- Born: March 5, 1919 Waltham, Massachusetts, U.S.
- Died: November 6, 2001 (aged 82) Cambridge, Massachusetts, U.S.
- Education: Webb Institute (BS, 1940) Massachusetts Institute of Technology (MS, 1942) University of Cambridge (PhD, 1950)
- Known for: surface tension research, invention of the heat pipe, study of Coriolis effect on bathtub vortices
- Spouse: Florence Newman (m. 1944)
- Children: Lloyd N. Trefethen, Gwyned Trefethen
- Awards: ASME Fellow
- Scientific career
- Fields: Fluid dynamics, mechanical engineering
- Institutions: National Science Foundation Harvard University Tufts University
- Thesis: Heat Transfer Properties of Liquid Metals (1950)

= Lloyd M. Trefethen =

American fluid dynamicist

Lloyd MacGregor Trefethen (March 5, 1919 – November 6, 2001) was an American fluid dynamicist. He served as a professor of mechanical engineering at Tufts University for more than 40 years. His work included research on surface tension, independent invention of the heat pipe, and an experimental investigation of the Coriolis effect on draining vortices. He also co-authored a notable paper on card shuffling.
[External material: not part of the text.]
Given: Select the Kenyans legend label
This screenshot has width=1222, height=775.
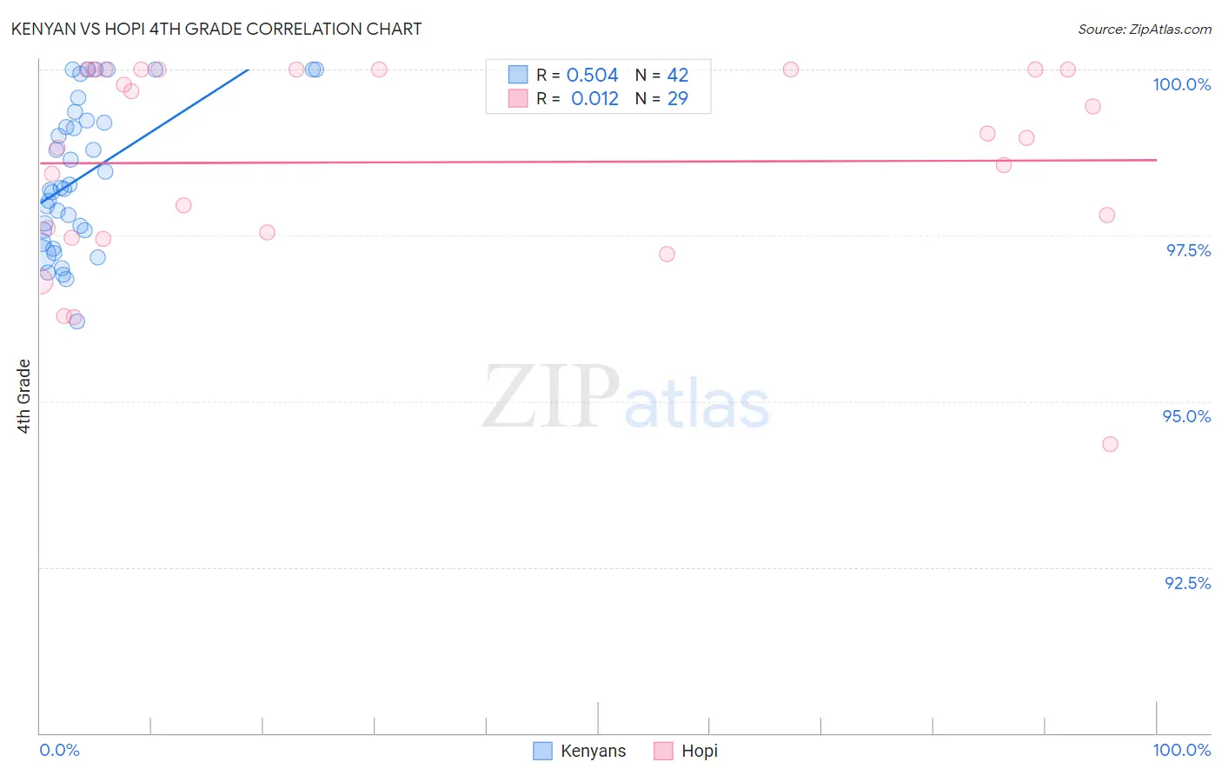Looking at the screenshot, I should coord(593,751).
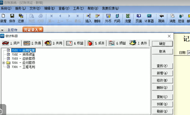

==Early life and education==
Trefethen was born on March 5, 1919, in Waltham, Massachusetts. He graduated from the Webb Institute in 1940, and he received a master’s degree in naval engineering from the Massachusetts Institute of Technology in 1942.

During World War II, Trefethen first enlisted in the United States Merchant Marine because he knew he could not pass the Navy eye exam. However, after memorizing the eye chart, he passed the exam and became a naval officer. There he met Florence Newman, a Navy codebreaker who later taught in Tufts University’s english department. They married in 1944. Their son, Lloyd N. Trefethen, later became a notable mathematician; they also had an older daughter, the quilter Gwyned Trefethen.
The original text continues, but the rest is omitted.